Nigeria - teachers ready and able to deliver content in digital formats
Within four months of the first COVID-19-related school closures, the state of Edo in Nigeria launched Edo-BEST@Home, a public-private partnership between Edo state, the World Bank, and New Globe, a United Kingdom-based organization focused on creating technology-enabled education systems. This initiative provided a fully online remote learning program.
Because access to devices and connectivity varied across Edo state, Edo-BEST@Home focused on delivering content and learning activities through mobile phones. Coaches supported teachers while they were using the Edo-BEST@Home platform and virtual classrooms. Teachers could answer students’ questions through the virtual classrooms, grade students’ homework and provide feedback, and communicate with both students and parents through phone calls, text messages, and WhatsApp. By mid-July 2020, Edo State’s remote learning program reached 930 out of 1,000 primary schools in the state and over 7,000 virtual classrooms were created to deliver remote education.

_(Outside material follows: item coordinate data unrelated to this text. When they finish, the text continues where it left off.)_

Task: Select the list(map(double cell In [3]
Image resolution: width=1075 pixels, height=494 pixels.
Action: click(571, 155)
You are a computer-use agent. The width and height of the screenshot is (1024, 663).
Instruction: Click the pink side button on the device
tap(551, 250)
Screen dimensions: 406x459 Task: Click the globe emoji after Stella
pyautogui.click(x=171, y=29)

Turkey - building on an existing digital program
Turkey responded to the COVID-19 pandemic by introducing remote learning in March 2020 through its existing online digital education system (Eğitim Bilişim Ağı or EBA, launched in 2012) and EBA TV; EBA virtual classrooms followed in April 2020. EBA is available to teachers, students, and parents and includes more than 1,600 courses and 20,000 items of video, audio, documents, infographics, and interactive content for learning designed for 18 million students from preschool to 12th grade, including supporting materials for teachers, tests, and exams.

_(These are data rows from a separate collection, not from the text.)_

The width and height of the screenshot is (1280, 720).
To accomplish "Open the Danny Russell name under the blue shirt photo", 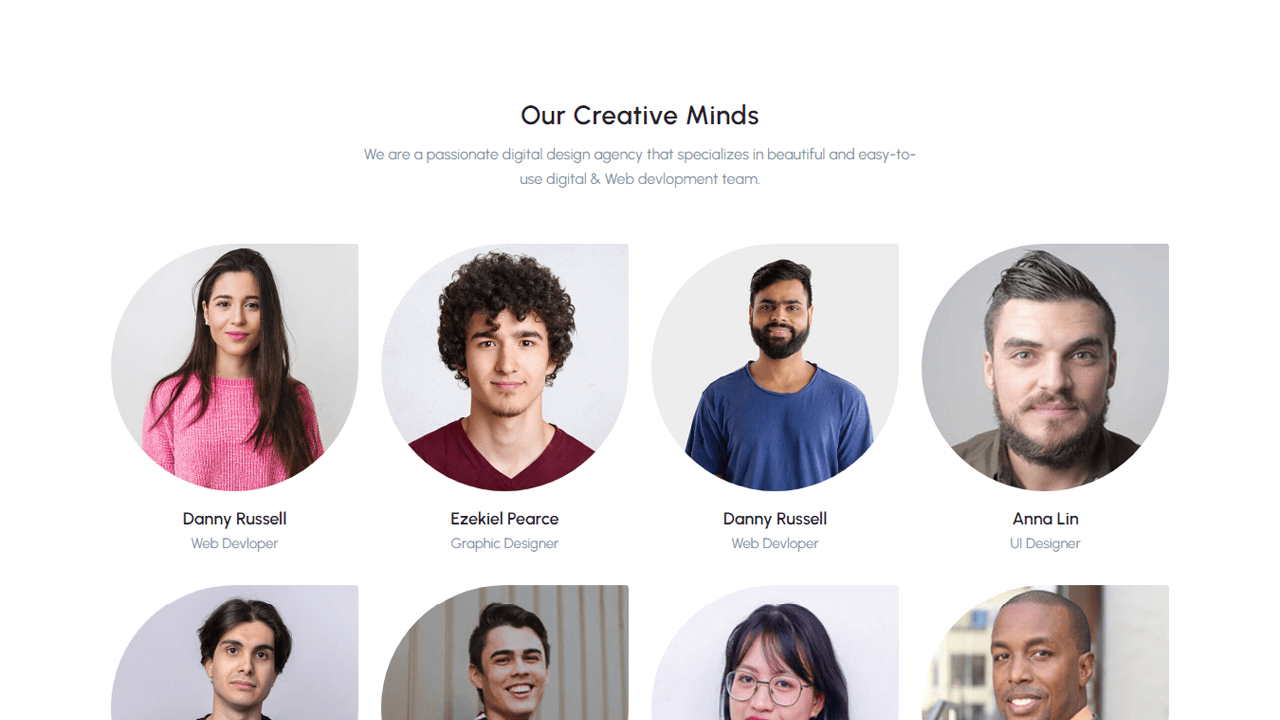I will point(775,519).
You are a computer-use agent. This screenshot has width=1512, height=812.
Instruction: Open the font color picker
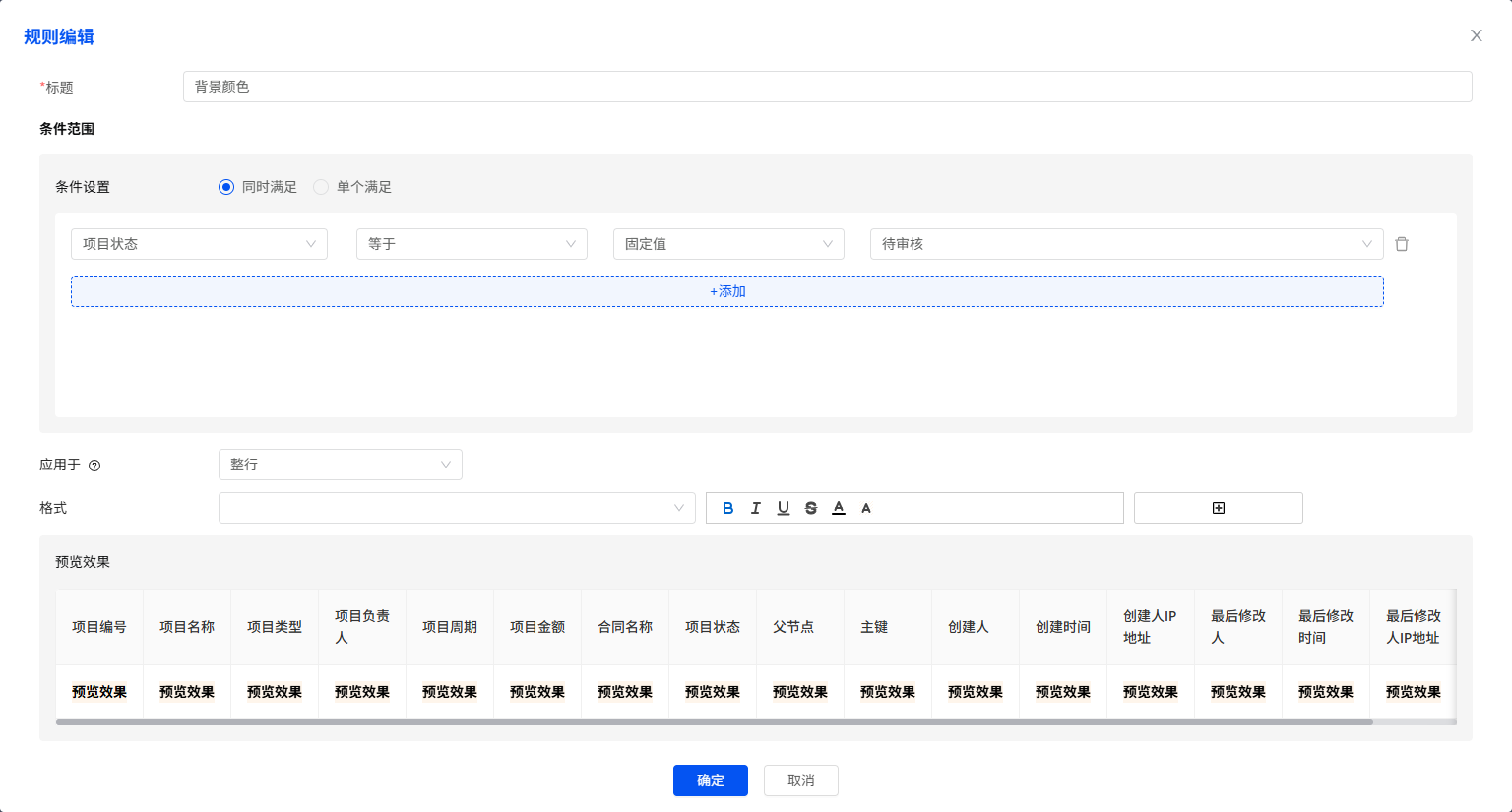click(839, 508)
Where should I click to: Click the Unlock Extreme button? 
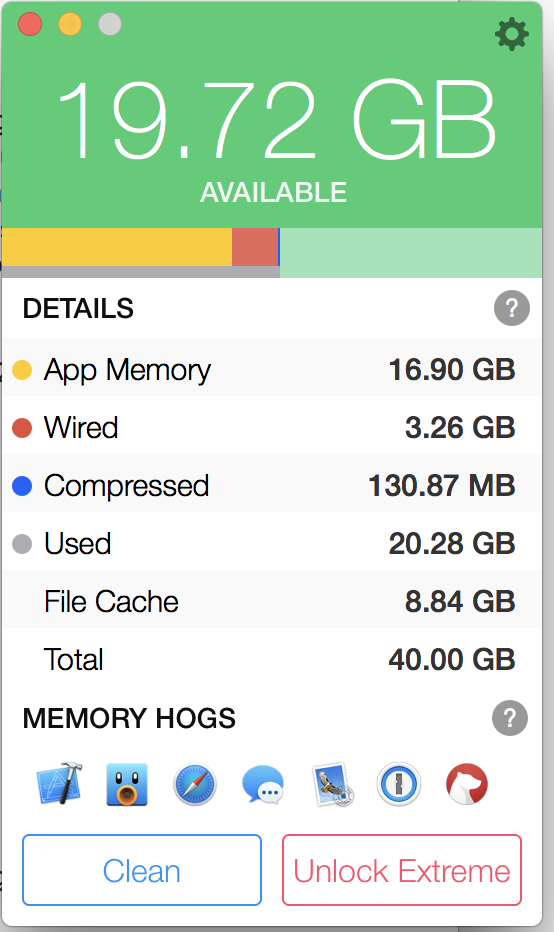click(402, 870)
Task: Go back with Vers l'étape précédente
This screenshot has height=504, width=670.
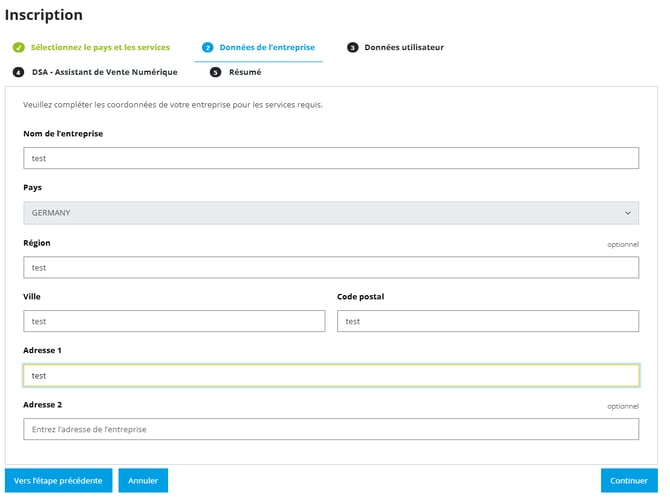Action: pyautogui.click(x=58, y=481)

To support these efforts, the World Bank has been working with the Ministry of National Education in the Safe Schooling and Distance Learning Project, approved in June 2020 with funding of $160 million. 11.8 million students, the equivalent of 70 percent of the student population, are recorded as having benefitted from EBA.
Peru - promoting teacher effectiveness and learning engagement
Peru’s Ministry of Education, supported by the World Bank reacted quickly to the COVID-19 pandemic with “Aprendo en Casa” (“I learn at home”), a comprehensive multimodal strategy to deliver remote learning at scale, in less than two weeks.
Access to devices and connectivity needed for remote learning varied across the country. Authorities used TV, radio, and internet modalities to deliver remote learning solutions, enabling “Aprendo en Casa” to reach 7.2 million students. With its radio learning program, Peru’s government partnered with over 1,100 local radio stations to reach students in remote areas and created content delivered in Spanish and nine Indigenous languages.
Regular teacher-student interaction has been key to ensuring high take-up and engagement. By May 2021, 77 percent of students and parents had received support from teachers at least once in the past week and 89 percent of students and parents were satisfied with the communication.